Following up on the previous bioinformatics tool chest post, I thought I’d cover Bioconductor next. Bioconductor is actually an off-shoot of the R-project.
Now hold on, I know what you’re thinking. “But you talked about R last time, why do we have to talk about R again?!?” It’s simple really. Though bioconductor is a derivitive of R, its purpose truly is unique enough to deserve its own post.

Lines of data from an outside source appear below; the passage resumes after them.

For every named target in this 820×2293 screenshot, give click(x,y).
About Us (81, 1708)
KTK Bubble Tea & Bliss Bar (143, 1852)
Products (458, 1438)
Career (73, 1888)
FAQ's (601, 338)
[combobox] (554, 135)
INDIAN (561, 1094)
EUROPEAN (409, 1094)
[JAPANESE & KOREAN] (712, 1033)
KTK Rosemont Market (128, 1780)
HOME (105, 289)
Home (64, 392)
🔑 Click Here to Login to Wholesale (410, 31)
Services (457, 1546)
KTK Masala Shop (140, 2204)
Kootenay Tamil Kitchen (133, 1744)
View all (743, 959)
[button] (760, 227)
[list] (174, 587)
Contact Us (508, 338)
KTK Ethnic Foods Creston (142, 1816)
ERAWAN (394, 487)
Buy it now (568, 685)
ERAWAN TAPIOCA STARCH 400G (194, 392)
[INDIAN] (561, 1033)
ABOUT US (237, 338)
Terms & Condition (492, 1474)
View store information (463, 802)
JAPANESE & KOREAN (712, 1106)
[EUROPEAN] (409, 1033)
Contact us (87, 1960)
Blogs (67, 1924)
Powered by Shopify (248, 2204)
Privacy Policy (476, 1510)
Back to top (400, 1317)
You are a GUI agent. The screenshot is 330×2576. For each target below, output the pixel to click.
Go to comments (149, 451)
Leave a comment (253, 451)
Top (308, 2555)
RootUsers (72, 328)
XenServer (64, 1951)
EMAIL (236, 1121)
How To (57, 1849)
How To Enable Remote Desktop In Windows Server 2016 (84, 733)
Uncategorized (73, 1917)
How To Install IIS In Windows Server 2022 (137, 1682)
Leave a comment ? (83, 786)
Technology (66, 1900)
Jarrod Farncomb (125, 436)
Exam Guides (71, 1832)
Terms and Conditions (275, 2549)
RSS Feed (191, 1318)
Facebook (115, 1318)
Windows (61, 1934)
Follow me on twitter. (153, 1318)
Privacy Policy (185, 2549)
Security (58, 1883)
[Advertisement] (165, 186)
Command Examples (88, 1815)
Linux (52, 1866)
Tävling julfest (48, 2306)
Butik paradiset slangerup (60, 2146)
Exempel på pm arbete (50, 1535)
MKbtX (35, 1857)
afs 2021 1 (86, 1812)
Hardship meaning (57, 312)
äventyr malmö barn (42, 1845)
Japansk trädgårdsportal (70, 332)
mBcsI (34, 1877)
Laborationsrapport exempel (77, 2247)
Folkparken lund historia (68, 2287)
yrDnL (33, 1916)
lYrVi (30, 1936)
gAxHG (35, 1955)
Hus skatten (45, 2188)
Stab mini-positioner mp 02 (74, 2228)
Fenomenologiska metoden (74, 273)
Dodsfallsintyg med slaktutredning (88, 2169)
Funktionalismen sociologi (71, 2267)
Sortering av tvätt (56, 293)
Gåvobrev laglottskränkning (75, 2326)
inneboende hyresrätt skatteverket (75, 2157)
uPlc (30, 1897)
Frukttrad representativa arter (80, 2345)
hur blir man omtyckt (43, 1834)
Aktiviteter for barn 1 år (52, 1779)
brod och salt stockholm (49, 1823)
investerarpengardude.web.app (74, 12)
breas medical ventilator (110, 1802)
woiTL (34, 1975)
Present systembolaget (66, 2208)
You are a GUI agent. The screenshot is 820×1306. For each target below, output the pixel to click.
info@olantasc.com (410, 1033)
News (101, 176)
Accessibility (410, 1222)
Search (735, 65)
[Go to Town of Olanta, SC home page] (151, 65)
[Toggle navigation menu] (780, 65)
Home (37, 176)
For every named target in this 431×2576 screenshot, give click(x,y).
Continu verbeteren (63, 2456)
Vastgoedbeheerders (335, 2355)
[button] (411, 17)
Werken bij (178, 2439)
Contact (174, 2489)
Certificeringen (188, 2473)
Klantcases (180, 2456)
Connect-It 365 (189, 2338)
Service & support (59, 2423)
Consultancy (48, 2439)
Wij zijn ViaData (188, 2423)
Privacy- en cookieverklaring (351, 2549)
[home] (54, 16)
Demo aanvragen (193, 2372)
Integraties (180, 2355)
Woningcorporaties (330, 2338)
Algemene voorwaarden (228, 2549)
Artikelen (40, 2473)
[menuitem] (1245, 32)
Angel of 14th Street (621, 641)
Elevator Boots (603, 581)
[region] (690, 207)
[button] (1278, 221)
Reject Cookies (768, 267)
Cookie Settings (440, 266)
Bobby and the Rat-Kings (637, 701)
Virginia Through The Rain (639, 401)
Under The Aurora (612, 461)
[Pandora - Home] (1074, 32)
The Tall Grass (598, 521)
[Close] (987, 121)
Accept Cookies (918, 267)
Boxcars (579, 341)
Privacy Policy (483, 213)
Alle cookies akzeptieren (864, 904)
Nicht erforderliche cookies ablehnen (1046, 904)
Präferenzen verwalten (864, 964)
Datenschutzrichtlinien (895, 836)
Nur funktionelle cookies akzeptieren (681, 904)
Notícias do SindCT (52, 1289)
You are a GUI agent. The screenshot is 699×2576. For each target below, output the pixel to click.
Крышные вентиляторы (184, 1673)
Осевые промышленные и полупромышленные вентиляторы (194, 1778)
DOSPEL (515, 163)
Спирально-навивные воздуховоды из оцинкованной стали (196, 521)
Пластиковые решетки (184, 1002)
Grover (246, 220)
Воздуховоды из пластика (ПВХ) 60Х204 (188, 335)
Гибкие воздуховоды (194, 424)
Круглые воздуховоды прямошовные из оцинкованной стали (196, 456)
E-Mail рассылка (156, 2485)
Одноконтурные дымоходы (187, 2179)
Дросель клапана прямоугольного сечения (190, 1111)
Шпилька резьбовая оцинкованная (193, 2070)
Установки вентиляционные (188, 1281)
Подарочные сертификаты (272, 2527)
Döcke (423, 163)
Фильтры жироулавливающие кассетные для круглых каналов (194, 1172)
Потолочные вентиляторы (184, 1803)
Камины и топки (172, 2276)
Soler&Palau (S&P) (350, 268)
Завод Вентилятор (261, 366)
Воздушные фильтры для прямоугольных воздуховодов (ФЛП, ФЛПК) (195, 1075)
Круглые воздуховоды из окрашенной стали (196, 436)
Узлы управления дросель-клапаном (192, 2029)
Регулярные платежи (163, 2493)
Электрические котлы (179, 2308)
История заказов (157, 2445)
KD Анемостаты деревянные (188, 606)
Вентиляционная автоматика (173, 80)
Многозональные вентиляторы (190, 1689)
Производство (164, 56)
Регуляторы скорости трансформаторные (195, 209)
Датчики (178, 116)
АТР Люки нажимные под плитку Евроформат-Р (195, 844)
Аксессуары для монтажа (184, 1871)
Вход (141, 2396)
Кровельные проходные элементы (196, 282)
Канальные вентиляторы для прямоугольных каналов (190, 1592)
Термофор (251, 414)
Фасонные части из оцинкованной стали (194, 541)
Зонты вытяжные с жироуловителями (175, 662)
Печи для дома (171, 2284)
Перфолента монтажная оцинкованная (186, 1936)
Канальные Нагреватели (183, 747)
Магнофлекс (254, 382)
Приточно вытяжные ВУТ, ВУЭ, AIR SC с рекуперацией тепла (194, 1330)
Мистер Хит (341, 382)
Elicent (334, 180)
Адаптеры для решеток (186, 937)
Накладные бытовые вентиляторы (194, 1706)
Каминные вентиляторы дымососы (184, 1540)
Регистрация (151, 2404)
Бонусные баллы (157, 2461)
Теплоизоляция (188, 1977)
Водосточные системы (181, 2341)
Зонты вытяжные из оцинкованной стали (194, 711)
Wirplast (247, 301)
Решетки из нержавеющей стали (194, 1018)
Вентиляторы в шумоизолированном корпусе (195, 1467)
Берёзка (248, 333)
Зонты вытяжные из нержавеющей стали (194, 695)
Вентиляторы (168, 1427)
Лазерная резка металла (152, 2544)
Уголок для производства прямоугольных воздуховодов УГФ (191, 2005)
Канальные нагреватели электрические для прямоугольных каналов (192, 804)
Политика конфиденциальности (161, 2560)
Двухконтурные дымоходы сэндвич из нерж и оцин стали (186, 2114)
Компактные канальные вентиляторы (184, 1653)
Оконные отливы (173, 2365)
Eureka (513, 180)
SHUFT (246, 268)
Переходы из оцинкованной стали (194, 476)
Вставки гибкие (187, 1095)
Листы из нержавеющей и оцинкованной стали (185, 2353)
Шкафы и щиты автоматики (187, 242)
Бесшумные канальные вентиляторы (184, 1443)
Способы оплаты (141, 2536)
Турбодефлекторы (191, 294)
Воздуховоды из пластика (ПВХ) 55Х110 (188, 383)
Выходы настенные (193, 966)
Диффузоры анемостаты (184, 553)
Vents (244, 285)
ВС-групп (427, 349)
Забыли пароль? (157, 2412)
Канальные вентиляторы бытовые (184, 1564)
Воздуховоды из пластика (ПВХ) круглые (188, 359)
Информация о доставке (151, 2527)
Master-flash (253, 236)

Bioconductor (or BioC) is an open-source derivitive of R focused on facilitating the analysis of genomic data. One might ask, why should I care? If you perform any kind of high-throughput SNP genotyping or gene expression analysis, this software suite gives you immediate access to free, open-source, extremely powerful data analysis options. Got Affymetrix CEL files for expression data? No problem. Bioconductor can load, normalize, analyze, and summarize that data for you. How about SNP genotyping data? Again no problem. Want to check the copy number of your SNP data? You’ll have several options. Many Bioconductor packages are built using S4 methods and classes (the exact definition of which are unimportant for this article). The advantage of that coding system is that you can use and extend existing classes to perform your own, custom designed analysis methods. And even better, once you’ve worked out a new method, you can incorporate it into a package and submit it to Bioconductor for everyone to use!
The bottom line is this: if you need powerful, customizable, freely available analysis software (and who doesn’t after spending ridulous amounts of money running many samples on high-throughput technology) then Bioconductor is a viable choice. If you have genomic data give BioC a try, and if it’s useful to you build your own packages for the whole community.